**Document**

The Command group does not have much in the way of commanding under the rules and are basically just a smaller infantry group. We allow them to take command of a unit that is out of command. In BFe they used to be able to allocate a free action to any unit on the table, of course we don't really have the comms in WAW to do that.
 
DM said:
Not sure about other countries but this was fairly standard practice in the British Army, where the section would often split into a rifle group (led by the ssection leader - corporal) and a "gun group" (led by the section 2i/c - lance corporal), which is where the Bren gunner and his #2 would be.

Infantry tactics wasn't identical between the various countries. Everything in the German army tactics centered around the MG, it was even used to lead in assault (that's why you have so many models of german MG teams where the loader is being used as support). So it wasn't that common for germans to split squads into fire teams until they started kitting out squads with two MG's.

Captain Kremmen said:
I am just double double checking about the team leaders. I don't split off the 2nd team as a seperate unit or anything I keep them together as one unit. Do I then have to keep all members of both teams within 6inches of the 1st team leader?

**To do**
1) In the forum thread, list every term that contains the word "group."
2) Write out the stretch of the forum thread from "Infantry tactics wasn't" through "1st team leader?", word for word.

**Supplied information**

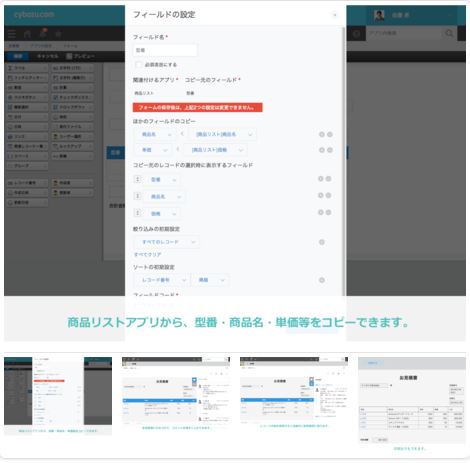
Task: Click the add icon on the すべてのレコード filter row
Action: pos(322,242)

**Written answers**
1) Command group, infantry group, rifle group, gun group

2)
Infantry tactics wasn't identical between the various countries. Everything in the German army tactics centered around the MG, it was even used to lead in assault (that's why you have so many models of german MG teams where the loader is being used as support). So it wasn't that common for germans to split squads into fire teams until they started kitting out squads with two MG's.

Captain Kremmen said:
I am just double double checking about the team leaders. I don't split off the 2nd team as a seperate unit or anything I keep them together as one unit. Do I then have to keep all members of both teams within 6inches of the 1st team leader?